Aim 1:
In the DBSCAN lecture notes, write out the part starting at "Can identify clusters" and ending at "min_samples = 4.", swapping "neighborhood" for "vicinity".
Aim 2:
In the DBSCAN lecture notes, rewrite the lines beginning "Clusters are areas of high density" as a shorter list that keeps their main points.
Aim 3:
Go on with the DBSCAN lecture notes from where they stop.

== Provided text ==

Lecture 11B: Clustering Analysis in Python

from matplotlib import pyplot as plt
import numpy as np
import pandas as pd
import geopandas as gpd
np.random.seed(42)

Section 401
Nov 15, 2023

Last lecture (11A)

Introduction to clustering with scikit-learn
K-means algorithm for non-spatial clustering

Today

Spatial clustering with the DBSCAN algorithm
Exercise on spatial clustering of NYC taxi trips

Part 2: Spatial clustering

Now on to the more traditional view of “clustering”…

DBSCAN

“Density-Based Spatial Clustering of Applications with Noise”

Clusters are areas of high density separated by areas of low density.
Can identify clusters of any shape
Good at separating core samples in high-density regions from low-density noise samples
Best for spatial data

Two key parameters

eps: The maximum distance between two samples for them to be considered as in the same neighborhood.
min_samples: The number of samples in a neighborhood for a point to be considered as a core point (including the point itself).

Example Scenario

min_samples = 4.
Point A and the other red points are core points
- There are at least min_samples (4) points (including the point itself) within a distance of eps from each of these points.

===
== Record excerpts ==

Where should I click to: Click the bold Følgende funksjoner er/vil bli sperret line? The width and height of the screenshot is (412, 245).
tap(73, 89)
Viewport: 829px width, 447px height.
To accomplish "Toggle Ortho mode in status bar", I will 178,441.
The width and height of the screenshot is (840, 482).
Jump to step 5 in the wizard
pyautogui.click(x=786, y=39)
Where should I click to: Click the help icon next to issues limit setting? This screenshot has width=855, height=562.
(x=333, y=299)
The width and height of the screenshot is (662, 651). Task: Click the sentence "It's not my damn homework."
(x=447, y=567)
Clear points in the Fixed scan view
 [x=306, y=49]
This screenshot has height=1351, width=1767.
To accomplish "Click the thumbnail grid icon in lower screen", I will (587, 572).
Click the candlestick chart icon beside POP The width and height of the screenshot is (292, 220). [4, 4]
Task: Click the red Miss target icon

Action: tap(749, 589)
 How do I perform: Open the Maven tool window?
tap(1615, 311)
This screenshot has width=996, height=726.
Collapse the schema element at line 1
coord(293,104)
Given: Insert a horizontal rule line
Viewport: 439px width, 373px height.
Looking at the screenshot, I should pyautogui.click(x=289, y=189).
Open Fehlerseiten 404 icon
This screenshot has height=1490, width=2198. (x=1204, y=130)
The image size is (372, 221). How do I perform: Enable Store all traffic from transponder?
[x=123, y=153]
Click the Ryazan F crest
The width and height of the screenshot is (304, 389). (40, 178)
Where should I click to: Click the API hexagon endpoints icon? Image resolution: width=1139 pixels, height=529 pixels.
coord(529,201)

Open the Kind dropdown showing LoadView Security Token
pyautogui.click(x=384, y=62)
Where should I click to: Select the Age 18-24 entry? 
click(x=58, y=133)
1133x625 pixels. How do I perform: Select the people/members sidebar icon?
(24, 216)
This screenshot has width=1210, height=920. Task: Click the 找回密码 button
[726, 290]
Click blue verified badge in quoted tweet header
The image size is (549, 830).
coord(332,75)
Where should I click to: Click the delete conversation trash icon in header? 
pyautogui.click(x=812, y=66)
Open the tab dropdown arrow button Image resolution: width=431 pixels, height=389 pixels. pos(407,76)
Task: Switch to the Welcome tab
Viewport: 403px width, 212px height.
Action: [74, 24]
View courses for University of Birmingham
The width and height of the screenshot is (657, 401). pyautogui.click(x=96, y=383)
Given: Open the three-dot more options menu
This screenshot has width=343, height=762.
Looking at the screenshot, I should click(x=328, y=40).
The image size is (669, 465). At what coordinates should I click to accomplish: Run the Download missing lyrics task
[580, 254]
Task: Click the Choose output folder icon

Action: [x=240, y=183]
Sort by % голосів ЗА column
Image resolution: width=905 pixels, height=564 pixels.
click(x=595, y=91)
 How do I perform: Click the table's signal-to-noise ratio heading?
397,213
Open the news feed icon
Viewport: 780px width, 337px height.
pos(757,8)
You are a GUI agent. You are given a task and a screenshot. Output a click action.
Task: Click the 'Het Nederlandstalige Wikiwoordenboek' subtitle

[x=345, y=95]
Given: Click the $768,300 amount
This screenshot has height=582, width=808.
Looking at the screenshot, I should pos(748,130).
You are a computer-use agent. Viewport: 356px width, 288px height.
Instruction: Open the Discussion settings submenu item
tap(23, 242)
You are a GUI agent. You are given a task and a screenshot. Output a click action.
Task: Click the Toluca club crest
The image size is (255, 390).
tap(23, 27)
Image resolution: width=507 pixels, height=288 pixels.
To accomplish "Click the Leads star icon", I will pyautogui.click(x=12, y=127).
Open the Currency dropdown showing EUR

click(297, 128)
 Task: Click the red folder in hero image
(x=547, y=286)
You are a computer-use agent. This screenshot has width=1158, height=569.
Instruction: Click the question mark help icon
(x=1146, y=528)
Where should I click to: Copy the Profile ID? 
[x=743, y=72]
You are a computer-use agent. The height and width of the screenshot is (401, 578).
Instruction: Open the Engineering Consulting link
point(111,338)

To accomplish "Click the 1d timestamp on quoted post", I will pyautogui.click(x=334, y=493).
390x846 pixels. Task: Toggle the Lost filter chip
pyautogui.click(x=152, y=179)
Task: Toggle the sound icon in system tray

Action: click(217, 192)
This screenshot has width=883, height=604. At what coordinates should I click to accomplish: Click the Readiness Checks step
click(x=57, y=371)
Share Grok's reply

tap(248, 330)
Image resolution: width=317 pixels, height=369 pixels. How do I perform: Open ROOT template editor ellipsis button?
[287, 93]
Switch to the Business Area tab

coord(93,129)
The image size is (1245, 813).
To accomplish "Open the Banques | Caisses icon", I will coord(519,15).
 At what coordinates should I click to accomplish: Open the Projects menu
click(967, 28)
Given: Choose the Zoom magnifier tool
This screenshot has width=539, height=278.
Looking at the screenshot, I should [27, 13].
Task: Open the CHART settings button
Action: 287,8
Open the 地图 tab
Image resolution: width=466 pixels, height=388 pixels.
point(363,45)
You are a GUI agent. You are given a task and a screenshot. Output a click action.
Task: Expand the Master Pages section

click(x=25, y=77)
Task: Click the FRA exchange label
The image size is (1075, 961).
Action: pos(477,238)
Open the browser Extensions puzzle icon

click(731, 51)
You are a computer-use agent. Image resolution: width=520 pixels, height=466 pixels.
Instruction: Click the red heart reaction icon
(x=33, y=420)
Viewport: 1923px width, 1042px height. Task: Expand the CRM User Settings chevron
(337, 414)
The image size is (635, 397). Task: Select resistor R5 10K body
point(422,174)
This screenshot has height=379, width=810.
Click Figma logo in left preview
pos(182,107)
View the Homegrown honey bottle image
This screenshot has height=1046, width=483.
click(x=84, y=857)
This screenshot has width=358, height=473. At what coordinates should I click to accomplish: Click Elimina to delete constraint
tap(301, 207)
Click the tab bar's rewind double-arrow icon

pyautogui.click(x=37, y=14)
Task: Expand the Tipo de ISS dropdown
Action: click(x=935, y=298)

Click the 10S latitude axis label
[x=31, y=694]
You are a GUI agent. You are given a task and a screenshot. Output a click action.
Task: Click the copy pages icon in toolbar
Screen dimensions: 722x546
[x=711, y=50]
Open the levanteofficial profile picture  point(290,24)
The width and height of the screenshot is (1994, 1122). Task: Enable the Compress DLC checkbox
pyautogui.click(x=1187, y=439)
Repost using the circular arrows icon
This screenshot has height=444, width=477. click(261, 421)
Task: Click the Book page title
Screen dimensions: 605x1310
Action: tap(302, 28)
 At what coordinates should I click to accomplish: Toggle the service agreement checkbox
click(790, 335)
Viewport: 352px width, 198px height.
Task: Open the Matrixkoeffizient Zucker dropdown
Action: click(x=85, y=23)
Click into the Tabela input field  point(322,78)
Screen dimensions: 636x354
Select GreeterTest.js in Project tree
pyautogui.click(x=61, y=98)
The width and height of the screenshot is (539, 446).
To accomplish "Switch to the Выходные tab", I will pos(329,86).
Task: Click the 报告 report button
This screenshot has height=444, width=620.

===

Expected output 1:
Can identify clusters of any shape
Good at separating core samples in high-density regions from low-density noise samples
Best for spatial data

Two key parameters

eps: The maximum distance between two samples for them to be considered as in the same vicinity.
min_samples: The number of samples in a vicinity for a point to be considered as a core point (including the point itself).

Example Scenario

min_samples = 4.

Expected output 2:
- Clusters are dense areas divided by sparse areas
- Finds clusters of any shape
- Separates core samples in dense regions from noise samples in sparse ones
- Best suited to spatial data

Expected output 3:
- These points are all reachable from one another, so they for a cluster
Points B and C are edge points of the cluster
- They are reachable (within a distance of eps) from the core points so they are part of the cluster
- They do not have at least min_pts within a distance of eps so they are not core points
Point N is a noise point — it not within a distance of eps from any of the cluster points

Importance of parameter choices

Higher min_samples or a lower eps requires a higher density necessary to form a cluster.

Example: OpenStreetMap GPS traces in Philadelphia

Data extracted from the set of 1 billion GPS traces from OSM.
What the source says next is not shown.